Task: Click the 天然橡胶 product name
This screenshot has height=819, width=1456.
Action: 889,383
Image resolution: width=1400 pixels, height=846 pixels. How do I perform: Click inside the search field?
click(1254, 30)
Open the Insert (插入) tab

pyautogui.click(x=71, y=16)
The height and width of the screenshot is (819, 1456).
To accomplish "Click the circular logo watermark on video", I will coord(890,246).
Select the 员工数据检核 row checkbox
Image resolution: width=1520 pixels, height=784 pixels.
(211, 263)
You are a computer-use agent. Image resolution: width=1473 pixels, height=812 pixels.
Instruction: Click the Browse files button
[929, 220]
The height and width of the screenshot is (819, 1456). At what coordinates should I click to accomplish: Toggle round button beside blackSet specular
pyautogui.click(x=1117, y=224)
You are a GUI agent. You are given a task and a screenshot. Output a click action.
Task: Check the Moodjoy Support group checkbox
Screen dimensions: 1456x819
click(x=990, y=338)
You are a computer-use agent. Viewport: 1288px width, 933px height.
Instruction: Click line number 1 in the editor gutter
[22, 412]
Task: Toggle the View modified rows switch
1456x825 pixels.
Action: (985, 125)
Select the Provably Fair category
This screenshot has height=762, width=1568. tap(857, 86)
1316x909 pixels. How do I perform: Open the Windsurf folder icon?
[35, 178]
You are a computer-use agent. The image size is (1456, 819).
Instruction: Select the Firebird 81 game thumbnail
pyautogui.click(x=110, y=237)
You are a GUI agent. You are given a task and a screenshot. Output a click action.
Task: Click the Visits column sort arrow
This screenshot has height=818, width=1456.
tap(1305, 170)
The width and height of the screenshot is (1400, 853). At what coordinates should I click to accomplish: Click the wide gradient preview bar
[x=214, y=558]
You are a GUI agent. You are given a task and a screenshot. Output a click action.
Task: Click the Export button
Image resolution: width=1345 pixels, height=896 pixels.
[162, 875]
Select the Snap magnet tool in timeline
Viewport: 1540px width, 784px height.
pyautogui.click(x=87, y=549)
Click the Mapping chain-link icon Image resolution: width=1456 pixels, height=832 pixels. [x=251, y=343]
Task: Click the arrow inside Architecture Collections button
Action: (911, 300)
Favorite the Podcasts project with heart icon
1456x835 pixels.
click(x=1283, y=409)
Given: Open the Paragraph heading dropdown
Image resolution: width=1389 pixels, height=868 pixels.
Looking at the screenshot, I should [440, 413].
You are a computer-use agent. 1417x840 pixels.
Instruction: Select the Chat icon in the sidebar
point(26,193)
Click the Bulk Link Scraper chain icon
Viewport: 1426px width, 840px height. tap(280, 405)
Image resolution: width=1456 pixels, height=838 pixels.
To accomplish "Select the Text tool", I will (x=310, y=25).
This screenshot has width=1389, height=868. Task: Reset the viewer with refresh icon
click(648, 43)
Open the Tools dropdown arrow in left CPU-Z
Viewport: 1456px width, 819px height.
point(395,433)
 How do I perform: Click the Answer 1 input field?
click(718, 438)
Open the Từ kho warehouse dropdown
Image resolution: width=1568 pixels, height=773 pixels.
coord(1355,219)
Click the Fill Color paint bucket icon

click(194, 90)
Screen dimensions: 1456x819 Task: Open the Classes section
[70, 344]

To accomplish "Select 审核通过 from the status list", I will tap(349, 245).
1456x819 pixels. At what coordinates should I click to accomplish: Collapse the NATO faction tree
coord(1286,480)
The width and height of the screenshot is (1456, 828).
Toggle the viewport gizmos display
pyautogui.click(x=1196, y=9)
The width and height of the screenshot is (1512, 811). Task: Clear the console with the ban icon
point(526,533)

> _What is being asked_
Copy each line exactly, beginning at the one with "Instruction: Select the Chat" and stopping after the last line of the entries. Include nothing else.

> _Written answer_
Instruction: Select the Chat icon in the sidebar
point(26,193)
Click the Bulk Link Scraper chain icon
Viewport: 1426px width, 840px height. tap(280, 405)
Image resolution: width=1456 pixels, height=838 pixels.
To accomplish "Select the Text tool", I will (x=310, y=25).
This screenshot has width=1389, height=868. Task: Reset the viewer with refresh icon
click(648, 43)
Open the Tools dropdown arrow in left CPU-Z
Viewport: 1456px width, 819px height.
point(395,433)
 How do I perform: Click the Answer 1 input field?
click(718, 438)
Open the Từ kho warehouse dropdown
Image resolution: width=1568 pixels, height=773 pixels.
coord(1355,219)
Click the Fill Color paint bucket icon

click(194, 90)
Screen dimensions: 1456x819 Task: Open the Classes section
[70, 344]

To accomplish "Select 审核通过 from the status list", I will tap(349, 245).
1456x819 pixels. At what coordinates should I click to accomplish: Collapse the NATO faction tree
coord(1286,480)
The width and height of the screenshot is (1456, 828).
Toggle the viewport gizmos display
pyautogui.click(x=1196, y=9)
The width and height of the screenshot is (1512, 811). Task: Clear the console with the ban icon
point(526,533)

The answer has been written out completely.